Friday, September 16, 2005

Advantages & Disadvantages of Credit Scores

An individual's credit score is a three-digit number that attempts to compile all of the information about how that person has managed credit. Credit bureaus gather data about the person's credit accounts, money-related court records, credit applications and payment history. Gathering the data and converting it into a credit score can be advantageous or disadvantageous to the borrower in several areas.

Expedite Credit Decisions

    Credit scores are advantageous for lenders who need to make credit decisions quickly. A lender likes to know as much as possible about how good of a borrower the applicant will be. A credit score encapsulates a lot of data in just one number so the lender can, at a glance, determine approximately how much of a risk the borrower is. It would take much longer for the lender to research the borrower's history directly with other lenders. This expedited process decreases the cost of borrowing and makes credit more widely available.

Determine Interest Rate

    Lenders use potential borrowers' credit scores to determine what interest rates to charge. This can be either an advantage or a disadvantage, depending on whether the borrower's score is above or below average. People with good credit scores are rewarded for their good borrowing habits with a lower interest rate. On the other hand, people who have bad credit scores will pay for it as they have to pay a higher interest rate on all of the money they borrow.

Compile Long-Term Data

    A credit score compiles information about all of the borrower's open accounts, plus positive information about accounts that have been closed for less than 10 years and all negative information from the past seven years. This can help or hurt an individual. It is advantageous for someone who has managed credit well over the long term because one mistake usually does not have a disastrous effect because so much positive information outweighs it. On the other hand, someone who has managed credit poorly and is trying to turn his financial condition around will have to spend a few years managing credit well before the score accurately reflects his new habits rather than the old ones.

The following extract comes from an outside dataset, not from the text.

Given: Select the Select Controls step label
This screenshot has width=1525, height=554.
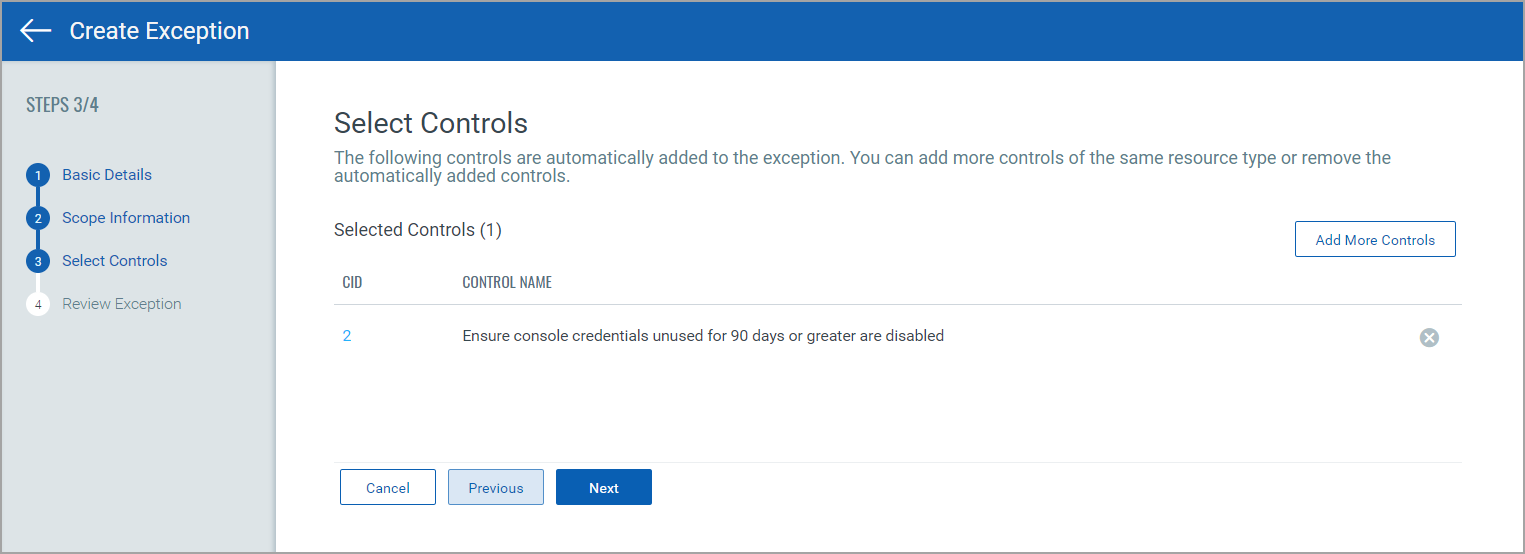Looking at the screenshot, I should coord(115,261).

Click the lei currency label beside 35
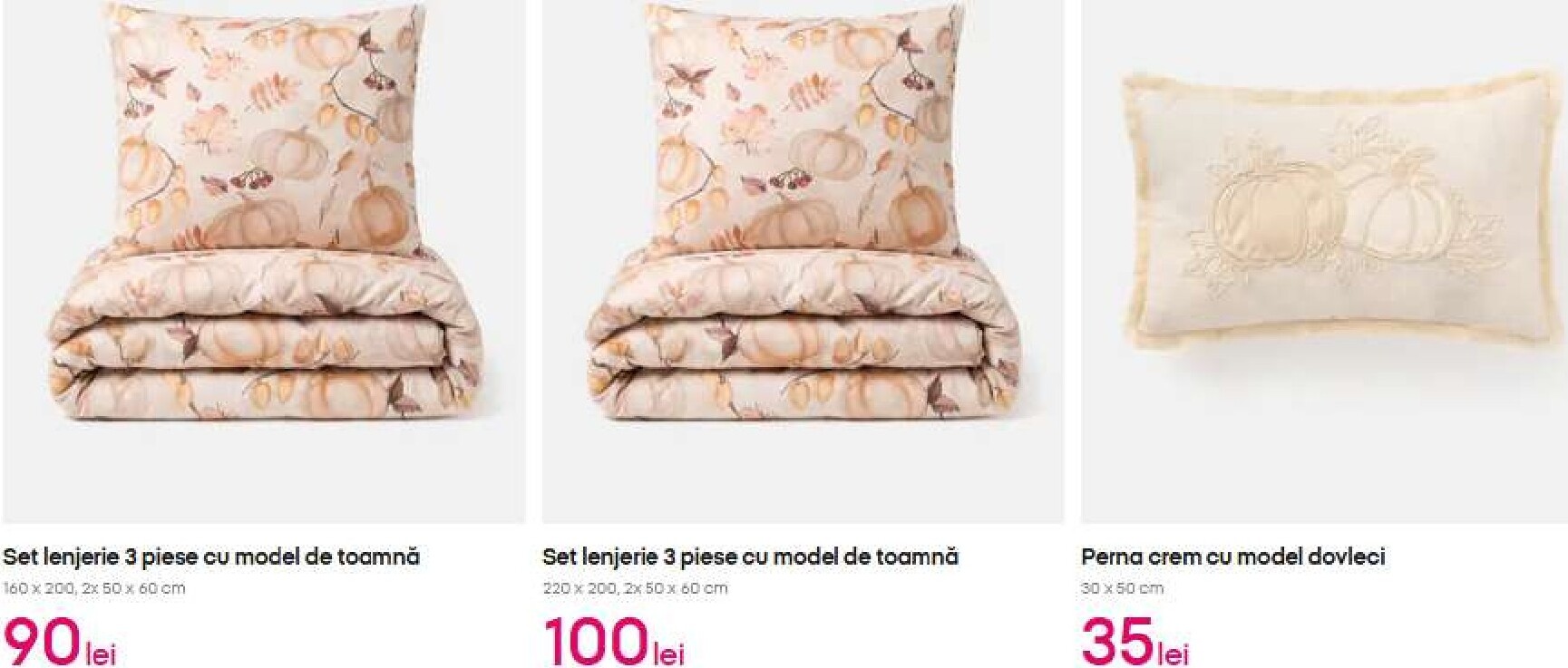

Doesn't Reflect Unusual Situations

    Many factors can affect a borrower's credit score, and in some cases, the credit score does not reflect a borrower's responsibility with credit. For example, if a couple is on the verge of a nasty divorce, one spouse might purposefully run up a joint credit card balance or fail to pay bills just to ruin the other person's credit. Or someone might have had to pay for expensive unexpected medical treatments that made it impossible to keep up with bills, even though the borrower would have been fine if the medical treatments had not been needed. Individuals can add a short explanation to their credit files, but lenders do not always consider such explanations.

Require Additonal Monitoring

    Credit reports are not always accurate. Individuals often end up with accounts on their reports that do not belong to them or inaccurate reports of late payments. Although credit bureaus allow individuals to dispute information, the process is not instant and in some cases, the dispute does not turn out in the individual's favor. Keeping a credit report free of errors is just one more thing for individuals to worry about.